Des ondes musicales pour des concerts

Publié le 17/06/2022

Cet instrument, « ondes de Martenot », que l’on peut considérer comme l’ancêtre des synthétiseurs, a été adjugé 32 500 €

Aguttes

Les sons imaginés provenant des abysses s’étendent, crissent, vibrent et donnent une impression de fluidité. Sans l’invention de Maurice Martenot, nous n’aurions sans doute aucune idée de ces tonalités. Ce musicien, violoncelliste et pianiste était aussi un bricoleur impénitent. Affecté aux transmissions durant la Grande guerre, il eut à utiliser les lampes « triodes » et leurs oscillations. C’est ainsi qu’il joua avec des sons d’une pureté inouïe, sortis d’un autre monde, allant de l’extrême grave à l’extrême aigu. Poussant ses recherches, il mit au point un instrument dont le son naît des interférences entre deux fréquences, afin de produire par battements une onde se situant dans le spectre des fréquences audibles. Cette onde est amplifiée et transmise à un haut-parleur, un élément indispensable pour qu’elle puisse se répandre. Martenot donna son premier concert à l’Opéra de Paris du 3 mai 1928. Il était accompagné au piano par sa sœur Ginette. Le musicien inventeur tenait dans sa main droite l’extrémité d’un fil aboutissant à un parallélépipède ; de sa main gauche, il appuyait sur ce qui allait devenir, dans le langage des ondistes, la « touche », c’est-à-dire ce qui permet de varier l’intensité et l’attaque du son.
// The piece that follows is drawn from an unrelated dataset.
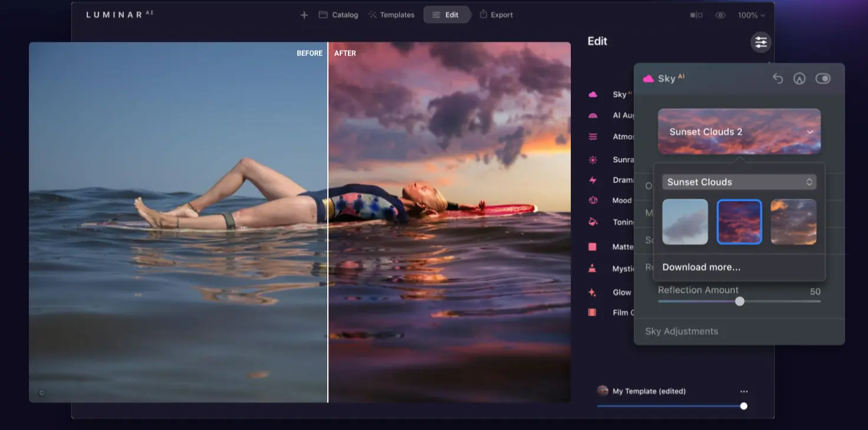
Task: Open the Sunrays tool sun icon
Action: (x=593, y=160)
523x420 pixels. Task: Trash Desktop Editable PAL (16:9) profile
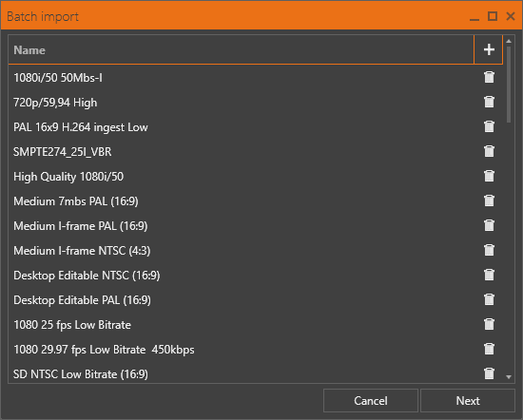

Sans entrer dans des détails techniques, ces recherches ont conduit à créer ce que l’on appelle « les ondes Martenot » ou les « ondes musicales », que nous retrouverons plus tard dans la musique électronique. Un instrument que l’on peut considérer comme l’ancêtre des synthétiseurs a été adjugé 32 500 €, à Drouot, le 10 mai dernier par la maison Aguttes, lors de la dispersion de la collection Siméon. L’objet se présente dans un meuble en bois clair sur quatre pieds, clavier à ruban souple mobile, portant le n° 144. On y a joint un haut-parleur à rosace.

Le sort de cet instrument sera éblouissant. Sans cesse perfectionné par son inventeur, il obtiendra une variété de timbres, d’attaques et de résonnances. Ceux-là le différencient absolument du Thérémine, un autre instrument électronique inventé en 1920 par le Russe Lev Sergueïevitch Termen. Cet appareil a comme particularité qu’on en joue sans le toucher, en bougeant les mains dans un champ électromagnétique émis par deux antennes. Des années plus tard, les Beach Boys utilisèrent un dérivé du Thérémine pour leur chanson Good Vibrations. Robert Moog s’en inspira pour inventer le synthétiseur.

Quant à l’instrument de Maurice Martenot, sans cesse perfectionné, il sera utilisé notamment par Abel Gance, Fritz Lang, André Cayatte, Julien Duvivier, Marcel Carné, Laurence Olivier et encore par des compositeurs comme Ravel, André Jolivet, Arthur Honegger et Olivier Messiaen pour son opéra Saint François d’Assise.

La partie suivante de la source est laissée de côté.